Que o futuro, quando chegar, nos encontre de mãos sujas de terra e de coração limpo de soberba. Que a Terra, quando nos sonhar de novo, possa sonhar-nos dignos dela e nos perdoe a demora.

Partilho uma proposta com 10 Deveres Humanos para com a Terra:

1º dever: respeitar a integridade e a autorregeneração da natureza, reconhecendo que cada ecossistema é organismo e memória, expressão de um equilíbrio que sustenta todas as formas de vida.

2º dever: restaurar o que foi degradado, devolver rios ao seu curso, solos à sua fertilidade, florestas à sua complexidade e mares à sua transparência, compreendendo que a reparação é forma de justiça.

3º dever: prevenir o dano antes que ele exista, praticando o princípio da precaução e a humildade do limite. Agir com consciência ecológica é evitar a culpa antes que o arrependimento se torne inútil.

4º dever: partilhar com justiça os frutos e os encargos da Terra. Nenhuma economia é legítima se gera abundância para uns e deserto para outros. A justiça ecológica é inseparável da justiça social.

5º dever: reconhecer representação jurídica à natureza. Os rios, as montanhas e as florestas devem ter voz nos tribunais da humanidade, com guardiões independentes capazes de agir em seu nome e proteger a sua dignidade.

6º dever: incluir as comunidades locais e os povos indígenas na governação dos bens comuns. Eles guardam a sabedoria da convivência e da reciprocidade que o mundo industrial esqueceu.
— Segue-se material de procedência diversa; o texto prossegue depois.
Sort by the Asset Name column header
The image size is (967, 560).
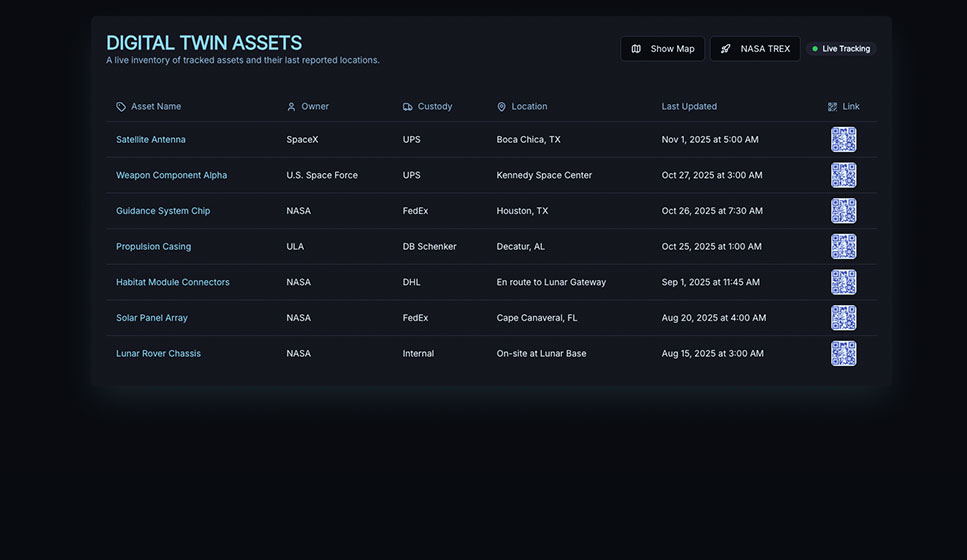tap(155, 107)
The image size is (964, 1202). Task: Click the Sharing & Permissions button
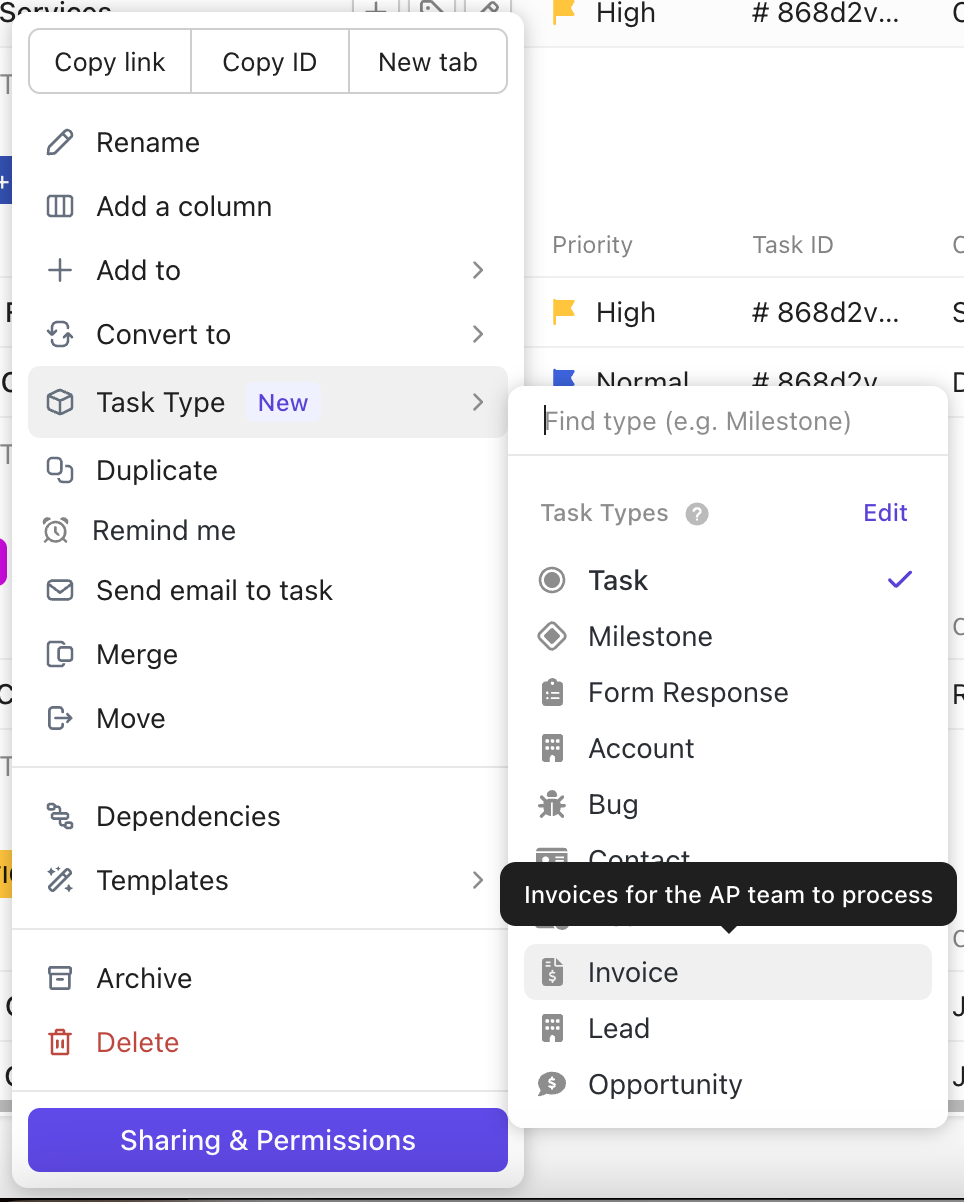(x=268, y=1140)
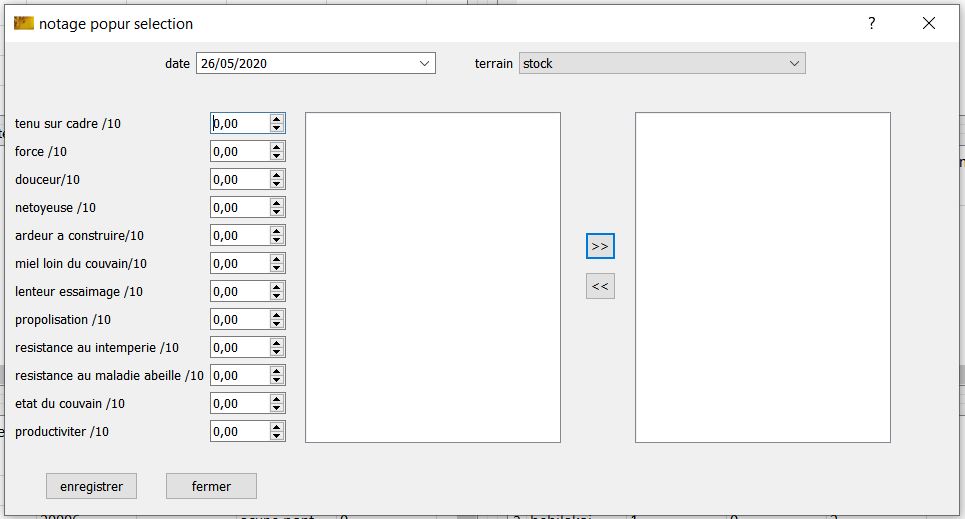Click the app icon in title bar
Viewport: 965px width, 519px height.
tap(24, 23)
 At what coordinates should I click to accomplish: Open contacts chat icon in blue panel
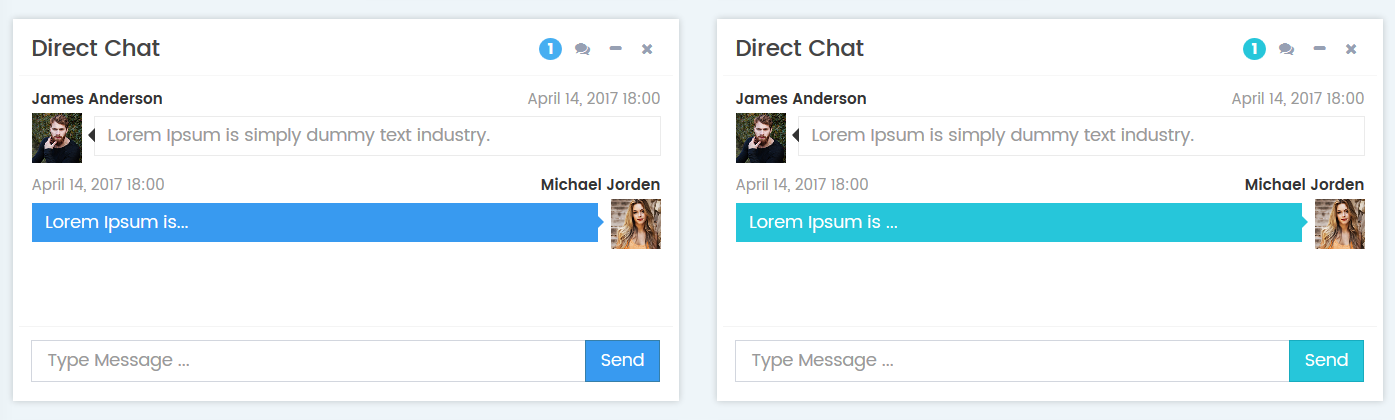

7º dever: educar para a ligação entre vida e limite. A educação do futuro deve ensinar o ar como bem comum, o solo como organismo vivo e as plantas como seres com linguagem. O conhecimento será inteiro quando ciência e poesia se reencontrarem.

8º dever: medir e relatar o estado da vida com a mesma seriedade com que se mede a economia. Devem existir indicadores de restauro, biodiversidade e harmonia, tornados públicos e vinculativos. A transparência é também forma de cuidado.

9º dever: orientar a economia para a regeneração. A agricultura deve imitar a floresta. A produção deve inspirar-se na cooperação das plantas, que transformam sem destruir. A inovação tecnológica deve servir a vida e não substituí-la.

10º dever: cooperar internacionalmente no restauro da biosfera. Nenhuma nação é ilha no planeta em aquecimento. A humanidade deve assumir, sob a égide das Nações Unidas, um Tratado dos Deveres Humanos para com a Terra, integrando ciência, jurisprudência e sabedoria tradicional, com metas, indicadores, financiamento e fiscalização.